# DOCUMENT
☆ ☆ ☆ ☆
Dozens
This problem caught many people out - we
received lots of solutions suggesting that 53184 was the answer
(using an 8 as the extra number). It is indeed a multiple of 12 but
it is not the largest multiple that could be made; that is 54312
(using a 2 as the extra number).
We received correct solutions from Livvy and
Connor, Lily, Maryanne, Adam and Mitchell, Nur, Harry, Thomas,
Arpan, Titus, Ed C and Ed O, Charline, Ravsimrat, Luke and Jordan,
Andrew, William and Ron. Well done to you all.
Ravsimrat from Garden International School and
Titus from GIS thought about the problem in a similar way. Here is
what Titus wrote:
Multiples of 12 are also multiples of 2, 3 and 4.
Multiples of 3 can be found by the sum of digits which can be
divided by 3. So the one more digit is limited to 8, 5 or 2.
Multiples of 4 are obtained if the last two digits together can be
divided by 4.
Multiples of 2 must be even numbers.
The unit place has to be 2, 4 or 8.
My answer is 54312
Luke and Jordan from Breckland Middle School
also sent us their reasoning:
We worked out some facts about this mystery number to help
us:
1. It must end in an even number as 12 is an even
number.
2. To find out if a number is divisible by 3, you can add up
all of the digits and see if it is a multiple of 3 that you
recognise.
From this, we know that any number containing only 1, 3, 4 and
5 will not be divisible by 3, and therefore not divisible by
12.
Therefore, the fifth number MUST be 2, 5 or 8 for the
five-digit number to be divisible by 12.
3. It cannot begin with 8. There are only 6 options beginning
with 8 that are divisible by 2 and 3 (81354; 81534; 83154; 83514;
85314; and 85134) and none of these are divisible by 12.
Continued trial and error then showed 54312 to be the biggest
number that is divisible by 12.
Thomas from A.Y. Jackson School sent us
a detailed explanation of his thinking:
Using the numbers 1, 3, 4, 5, and another number represented
by N, the largest five digit number that is divisible by 12 is
54312. (N=2)
I began by deducing any number divisible by 12 has to be
divisible by 4 and 3 and must be even.
Any number with three as a factor (its digits) must add up to
a multiple of three.
The sum of 1, 3, 4, 5 is 13, therefore, N could be only three
numbers: 2, 5, 8.
The first attempt will certainly be to choose the largest
possible value of N which is 8, and 8 as the first digit, but I
realize that then the last number must be 4, but none of the
remaining values (3, 1 or 5) paired with 4 (34, 14, 54) could be
divisible by 4 (since if a number is divisible by 4, the last two
digits must also be divisible by four)
Therefore 8 must be stuck to the rear with the number being
either 53184 or 53148.
It then becomes evident that the largest value the
ten-thousands digit could hold is 5.
If N=5, the same dilemma returns (3, 1, 5 could not be paired
with 4).
The only solution to N then becomes 2, as then 2 could replace
4 as the last digit and thus giving the number a greater thousands
place-value.
The template of the number becomes 54 _ _ 2 either 12 or 32 is
divisible by four, but 54312 is obviously larger than 54132. And
thus the number is 54312.
☆ ☆ ☆ ☆
# EXERCISE GOAL
Reproduce the passage of the solution page that begins at the words "Continued trial and" and stops after "must be even.", swapping "detailed explanation" for "thorough account".
☆ ☆ ☆ ☆
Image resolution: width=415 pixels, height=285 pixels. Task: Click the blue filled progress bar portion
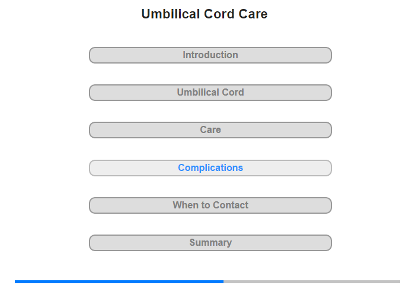click(119, 281)
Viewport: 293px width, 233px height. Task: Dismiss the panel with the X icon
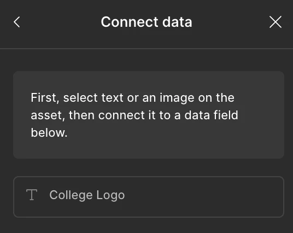point(276,22)
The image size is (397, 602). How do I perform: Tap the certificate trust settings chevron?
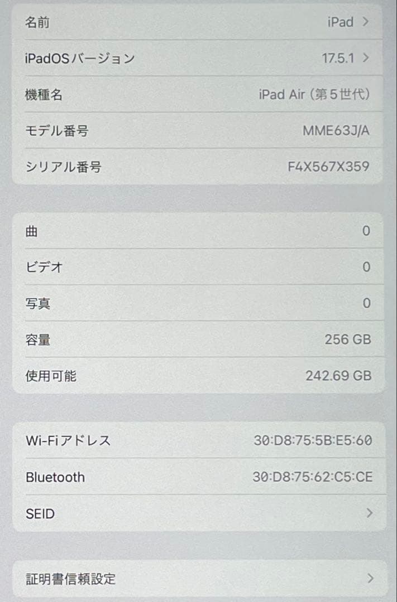pos(370,579)
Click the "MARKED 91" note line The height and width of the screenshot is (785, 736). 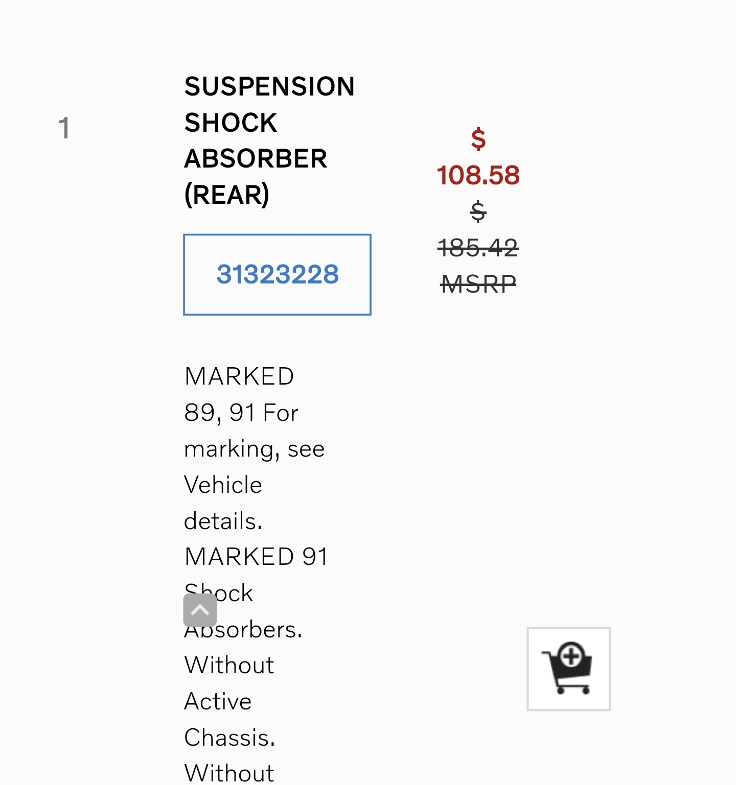click(256, 557)
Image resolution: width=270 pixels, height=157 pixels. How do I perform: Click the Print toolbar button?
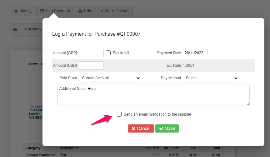tap(85, 11)

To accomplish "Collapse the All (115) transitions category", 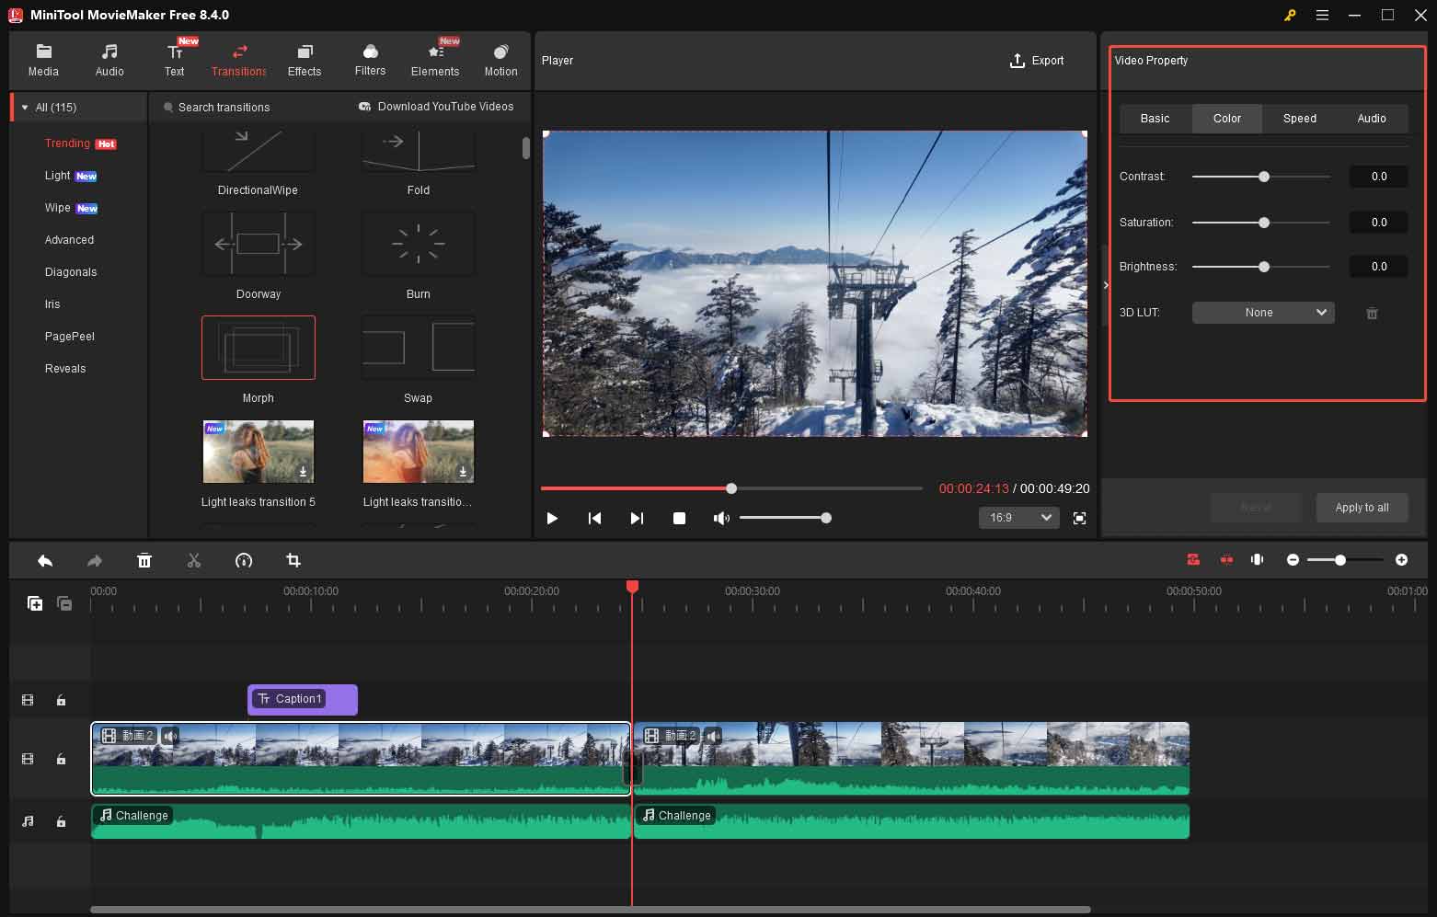I will coord(24,107).
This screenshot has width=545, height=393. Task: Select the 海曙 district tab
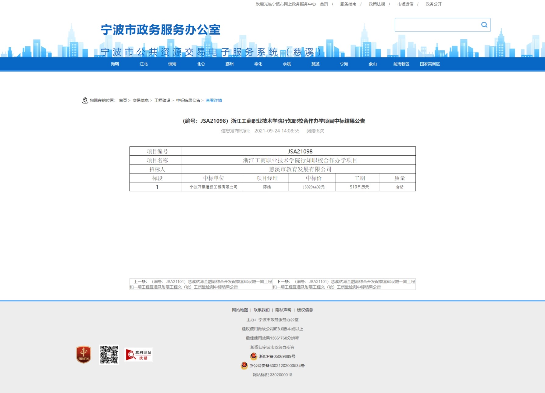(x=115, y=64)
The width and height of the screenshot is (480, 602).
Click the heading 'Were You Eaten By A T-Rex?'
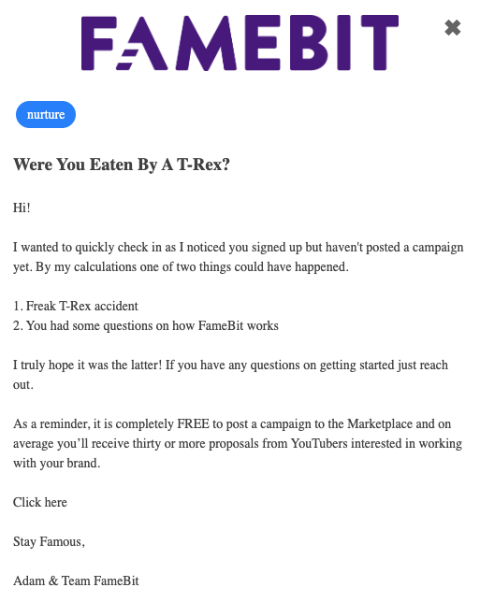(x=122, y=165)
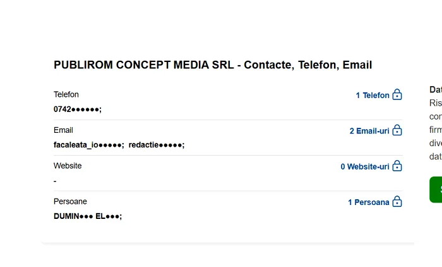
☆ ☆ ☆ ☆
# THE SOLUTION
Continued trial and error then showed 54312 to be the biggest
number that is divisible by 12.
Thomas from A.Y. Jackson School sent us
a thorough account of his thinking:
Using the numbers 1, 3, 4, 5, and another number represented
by N, the largest five digit number that is divisible by 12 is
54312. (N=2)
I began by deducing any number divisible by 12 has to be
divisible by 4 and 3 and must be even.